Sementara, niat sholat lailatul qadar empat rakaat adalah sebagai berikut:
"Ushalli sunnata lailatil qadri arba’arakaatin lillahi ta’aalaa."
Artinya: "Saya niat shalat sunnah lailatul qadr empat rakaat karena Allah Ta'ala."
2. Takbiratul ikhram
Tidak berbeda dengan awalan ketika menjalankan sholat lainnya, dalam sholat lailatul qadar juga diawali dengan gerakan takbiratul ikhram yang mengucap kalimat takbir yaitu "Allahu Akbar".
3. Membaca surat Al-Fatihah dan surat pendek.
Langkah selanjutnya adalah membaca surat Al-Fatihah pada tiap rakaat. Dilanjutkan membaca surat Al-Ikhlas 7 kali atau At-Takatsur 1 kali, kemudian Al-Ikhlas 3 kali atau Al-Qadr sebanyak 3 kali.

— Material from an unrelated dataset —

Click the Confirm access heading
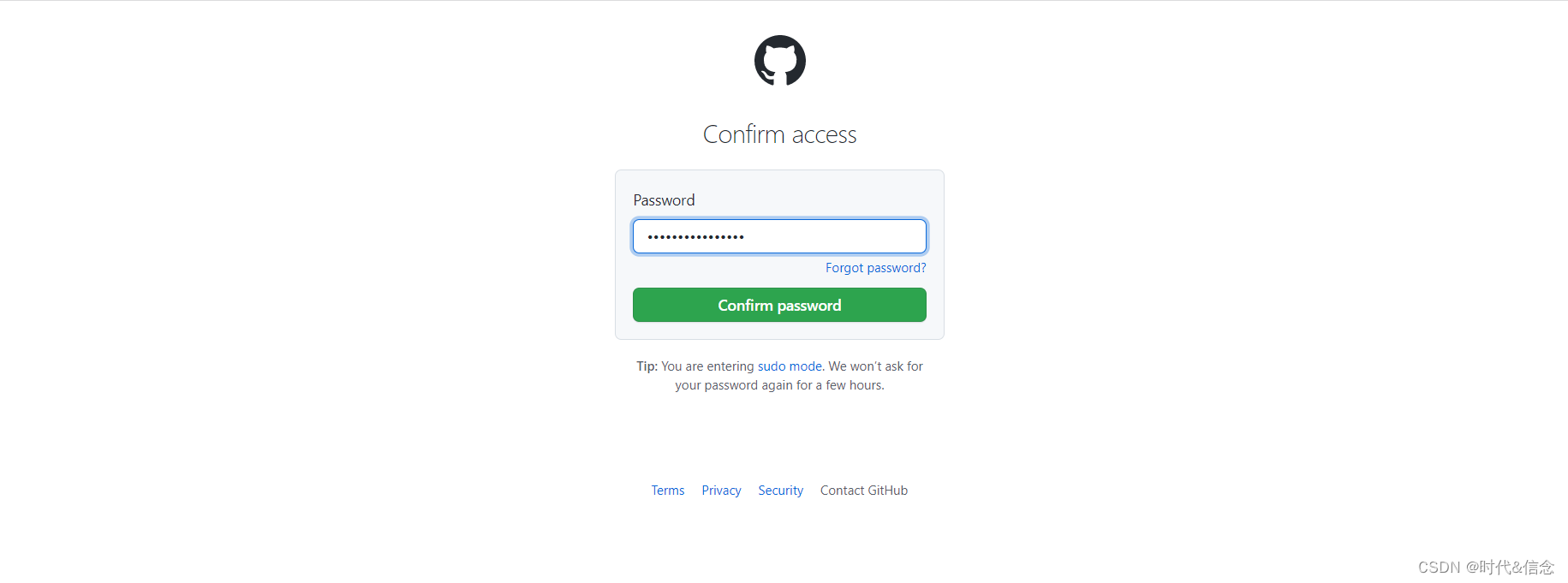 [x=779, y=134]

Namun apabila terdapat kesulitan dalam membaca surat-surat pendek tersebut, Anda dapat membaca surat pendek lainnya sesuai kemampuan masing-masing.

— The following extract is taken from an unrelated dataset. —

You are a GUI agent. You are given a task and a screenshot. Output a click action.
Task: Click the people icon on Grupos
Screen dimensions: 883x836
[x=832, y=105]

4. Tidak menggunakan tahiyat awal.
Dalam sholat lailatul qodar, ada sedikit perbedaan dengan sholat wajib empat rakaat. Yaitu, pada rakaat kedua sholat lailatul qodar tidak perlu dilakukan duduk tahiyat. Namun, langsung bangun dan melanjutkan rakaat yang ketiga.
5. Tahiyat akhir.
Jika sudah sampai rakaat keempat, lakukan duduk tahiyat akhir sambil mengucap doa tahiyat yang sama dengan doa tahiyat pada sholat-sholat lainnya.
6. Mengucap salam.
Setelah selesai membaca doa tahiyat akhir, lakukan salam.
7. Berdoa.
Terdapat doa yang dianjurkan oleh Rasulullah untuk dipanjatkan setelah melaksanakan sholat lailatul qadar. Doa tersebut adalah:
"Allahumma innaka ‘afuwwun tuhibbul ‘afwa fa’fu ‘anni’."
Artinya: "Ya Tuhanku, sesungguhnya Engkau Dzat Maha Pengampun, dan menyukai memberikan pengampunan kepada hamba-Nya, maka ampunilah kesalahanku."